Run, Don’t Walk: The Curious and Chaotic Life of a Physical Therapist Inside Walter Reed Army Medical Center
Described as M*A*S*H meets Scrubs, this unique memoir shares the experiences of a physical therapist at Walter Reed Army Medical Center, the birthplace of physical therapy and the world leader in prosthetic rehabilitation for injured war veterans.

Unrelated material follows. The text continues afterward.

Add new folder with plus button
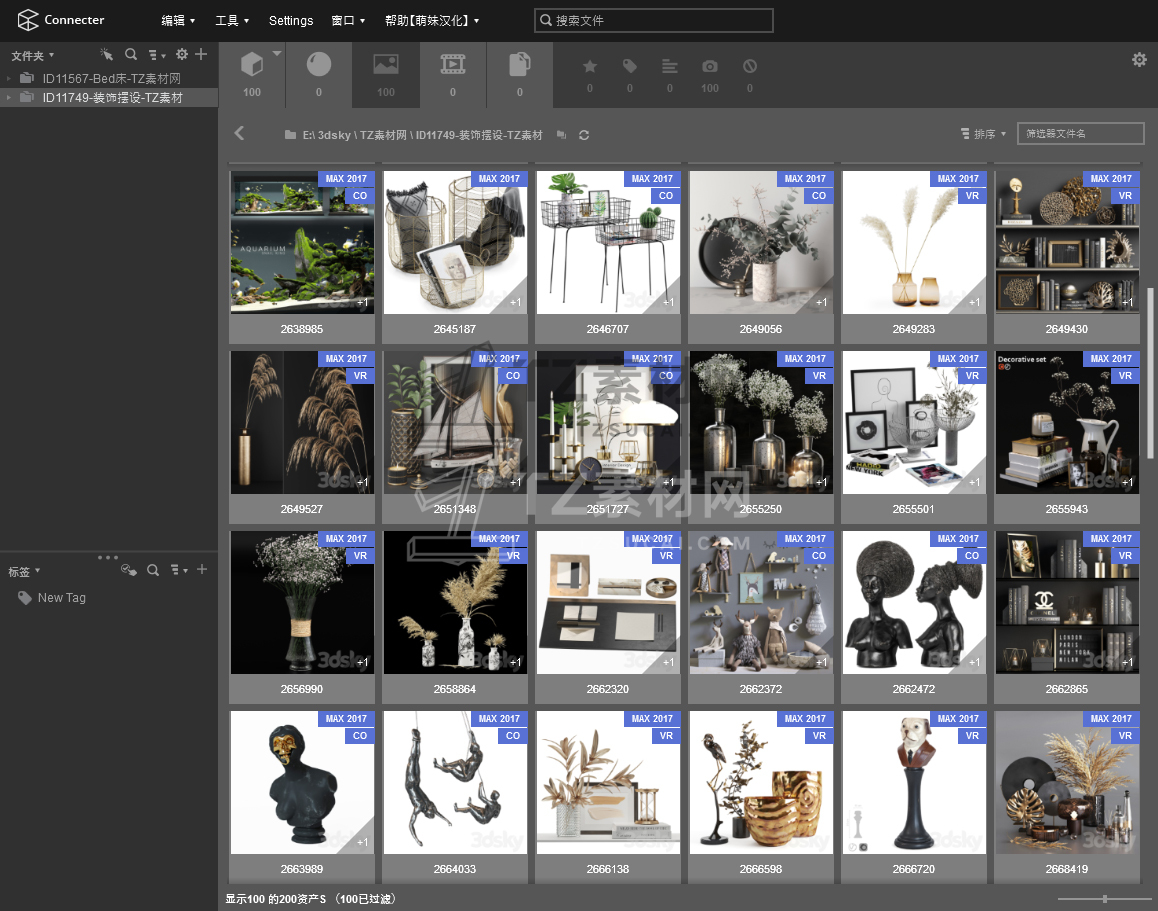Image resolution: width=1158 pixels, height=911 pixels. pyautogui.click(x=201, y=55)
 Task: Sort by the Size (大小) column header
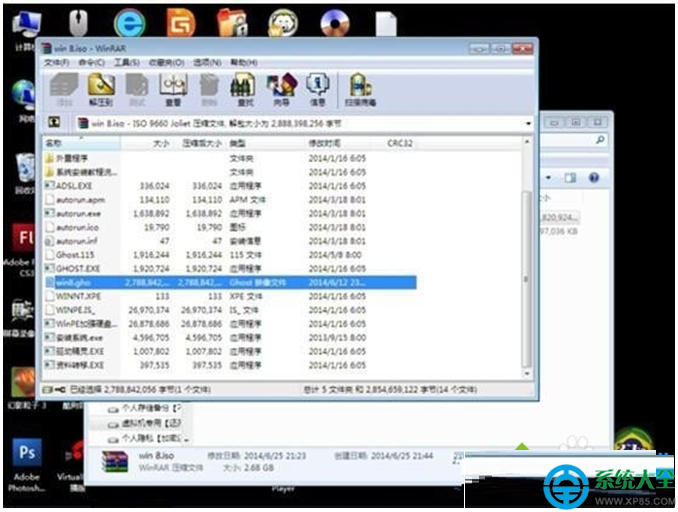[x=161, y=144]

The Long Walk Home: Paul Franklin’s Journey from Afghanistan
This fascinating account documents the recovery of a soldier injured in a 2006 suicide bombing that left one Canadian diplomat dead, and two comrades in arms wounded. Although Franklin made a promise to his wife that he would come home alive, he needed the heroic help of soldiers on the scene and a medical team abroad to keep his word. He lost both of his legs above the knee as the result of his injuries but returned home determined to walk again. Within four months of his injury, and against the odds and predictions of doctors, Franklin learned to walk on artificial legs.

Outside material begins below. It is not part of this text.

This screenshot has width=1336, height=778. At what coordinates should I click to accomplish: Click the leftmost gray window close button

A Test of Will: One Man’s Extraordinary Story of Survival
In 2003, Warren Macdonald became the first double above-knee amputee to reach the summit of Africa’s tallest peak, Mt. Kilimanjaro. It was a journey that had started years earlier. In 1997, MacDonald, a fit and experienced hiker, had set out to make the grueling climb to the top of Australia’s Mount Bowen. He and his companion lost their way after a full day on the trail and shortly after dusk, as he scrambled up an embankment away from the creek in the darkness, Macdonald was horrified to hear a loud crack. A second later he was lying in the creek bed, both his legs pinned by a giant boulder. What had begun as a two-day adventure had suddenly turned into a nightmare. Try as they might, the two men could not budge the massive piece of granite. Macdonald’s companion had to hike out at dawn and make a solitary, eight-hour descent to get help. Macdonald captures the terror and high drama of his hours alone in the wilderness, but he also writes eloquently about his life both before and after the accident.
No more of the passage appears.